**TASK**
The entries below contain pictures, which are to be left out; write out exactly, and only, the lines from the line with "At what coordinates" up to and including the line with "Task: Open the alerts alarm clock panel".

**SOURCE RECORDS**

········

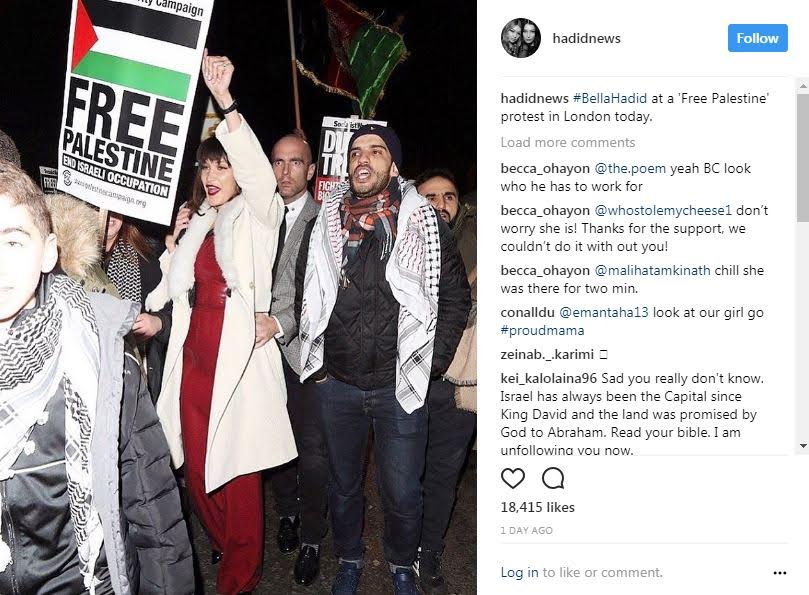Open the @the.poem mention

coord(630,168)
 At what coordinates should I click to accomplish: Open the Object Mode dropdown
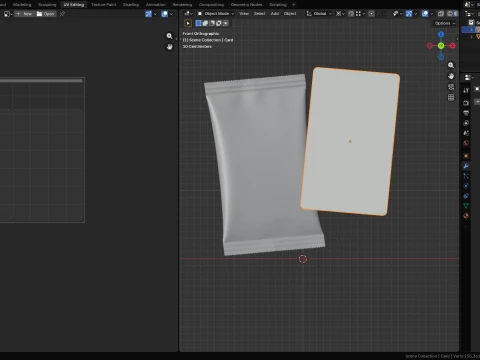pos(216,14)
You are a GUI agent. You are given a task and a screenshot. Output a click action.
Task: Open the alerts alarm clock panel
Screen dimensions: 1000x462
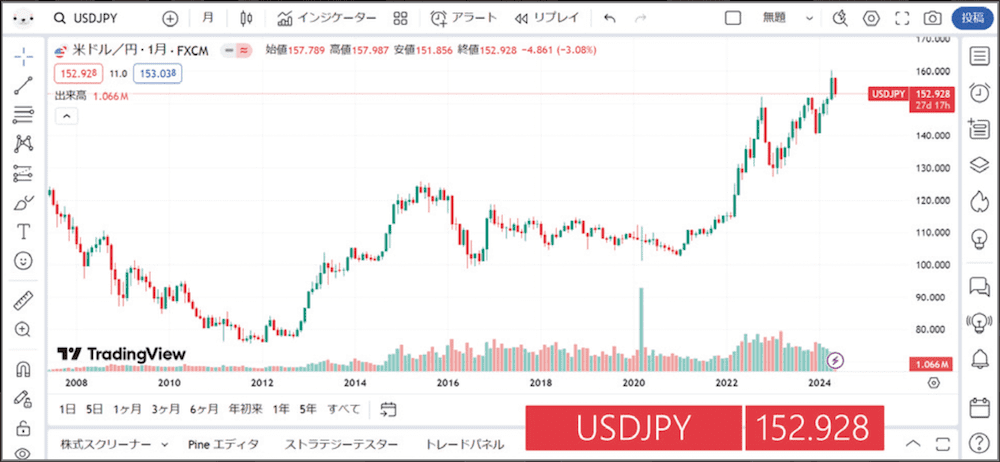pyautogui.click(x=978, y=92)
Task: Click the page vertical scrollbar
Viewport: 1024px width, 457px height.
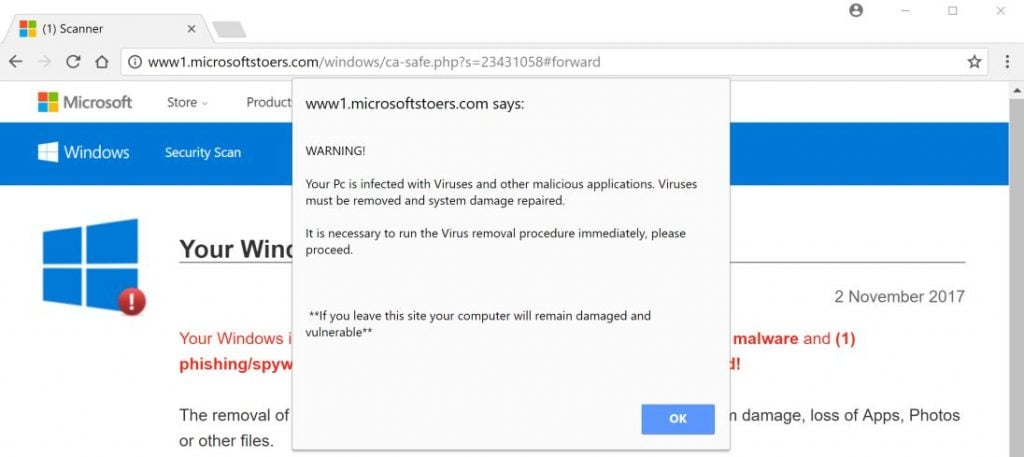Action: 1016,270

········

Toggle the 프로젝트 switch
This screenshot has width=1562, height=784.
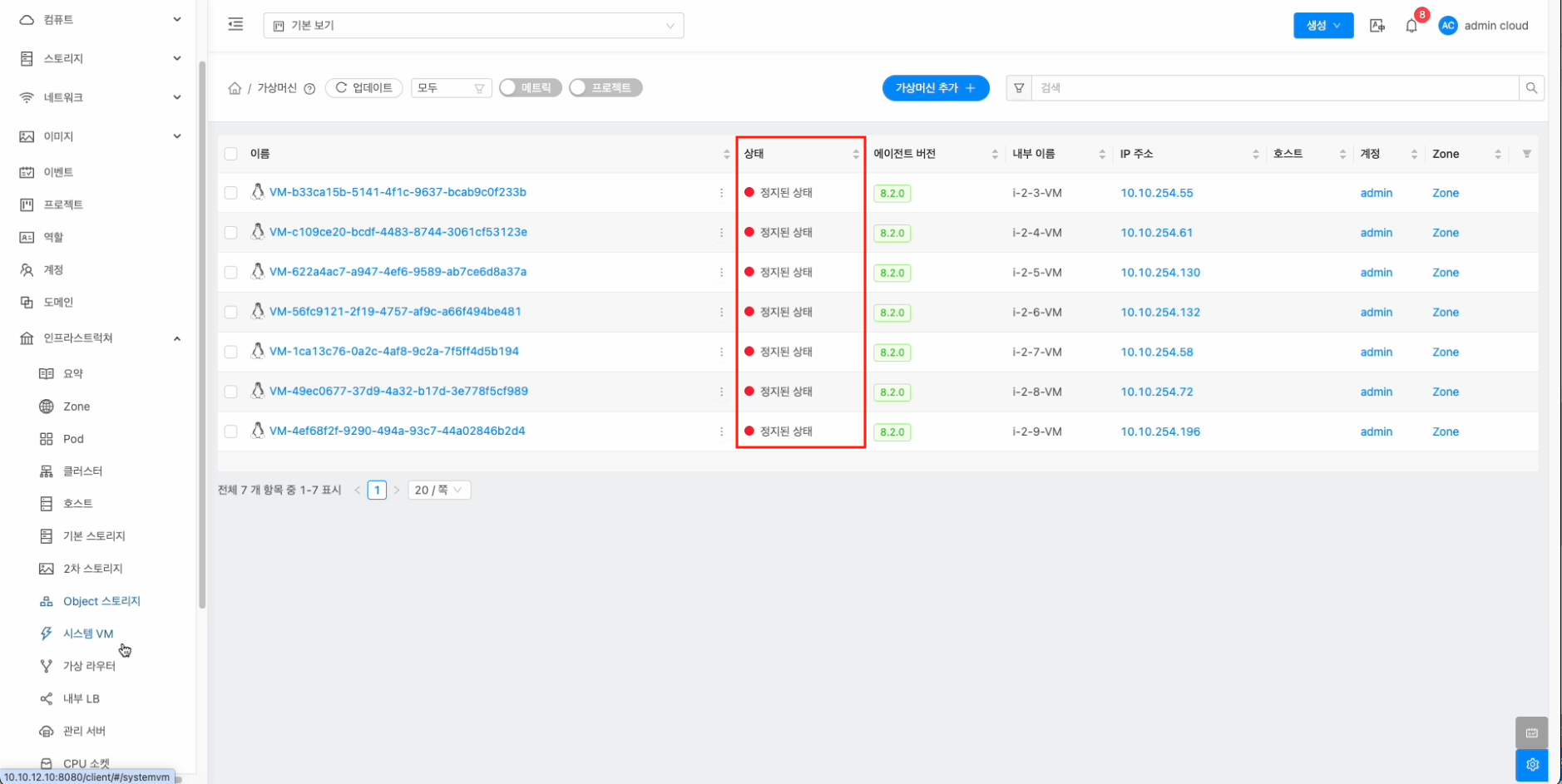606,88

········

**RESULT OF THE EXERCISE**
 At what coordinates should I click to accomplish: Open the Object Mode dropdown
pos(216,14)
You are a GUI agent. You are given a task and a screenshot. Output a click action.
Task: Open the alerts alarm clock panel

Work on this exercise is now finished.